::: SOURCE MATERIAL :::
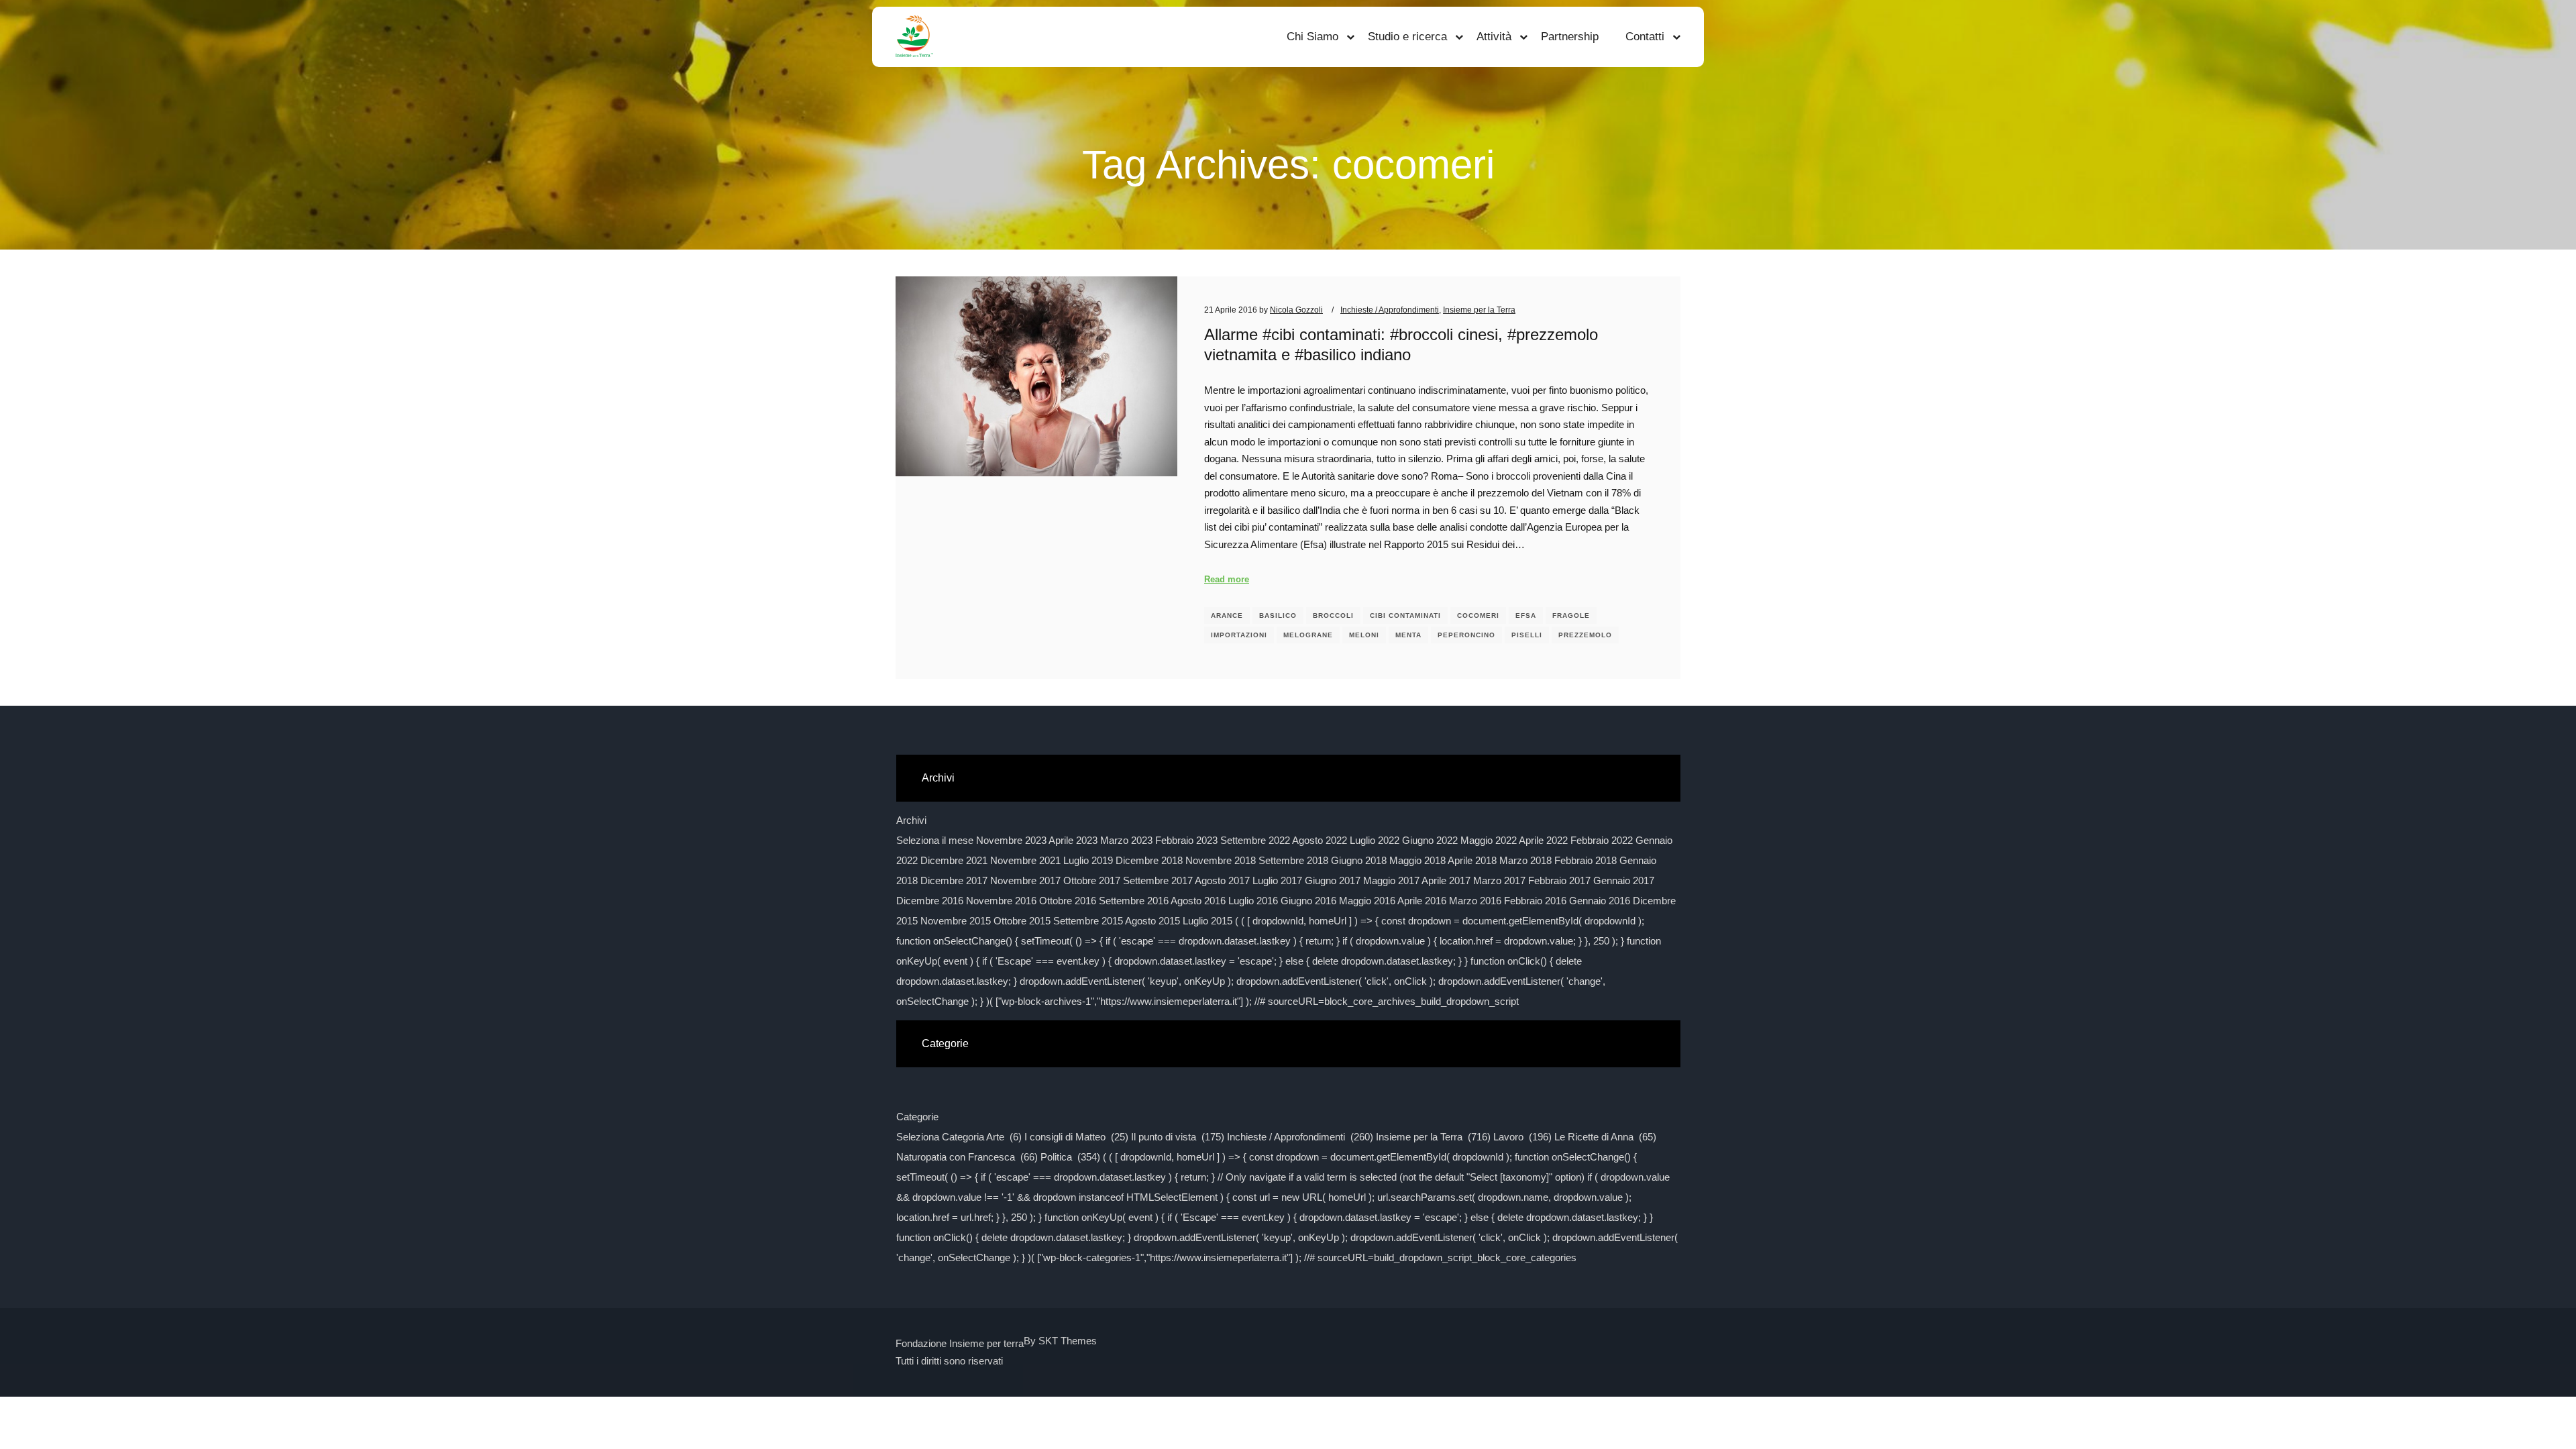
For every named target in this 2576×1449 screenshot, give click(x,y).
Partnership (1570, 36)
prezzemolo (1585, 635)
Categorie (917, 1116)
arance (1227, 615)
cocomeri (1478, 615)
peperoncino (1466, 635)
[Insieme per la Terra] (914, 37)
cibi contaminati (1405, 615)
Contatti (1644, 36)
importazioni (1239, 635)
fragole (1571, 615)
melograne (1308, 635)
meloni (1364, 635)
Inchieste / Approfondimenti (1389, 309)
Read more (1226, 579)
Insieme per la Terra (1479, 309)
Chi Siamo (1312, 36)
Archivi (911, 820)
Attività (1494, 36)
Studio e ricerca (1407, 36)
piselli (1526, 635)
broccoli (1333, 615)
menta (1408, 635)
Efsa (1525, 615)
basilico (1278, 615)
:::
::: SOURCE MATERIAL :::
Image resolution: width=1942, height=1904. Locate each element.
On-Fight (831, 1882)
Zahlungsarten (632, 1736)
:::
**EXERCISE DIRECTIONS:** Reproduce each line of the entries in which the word "Terra" is found.

**RESULT OF THIS EXERCISE:**
[Insieme per la Terra] (914, 37)
Insieme per la Terra (1479, 309)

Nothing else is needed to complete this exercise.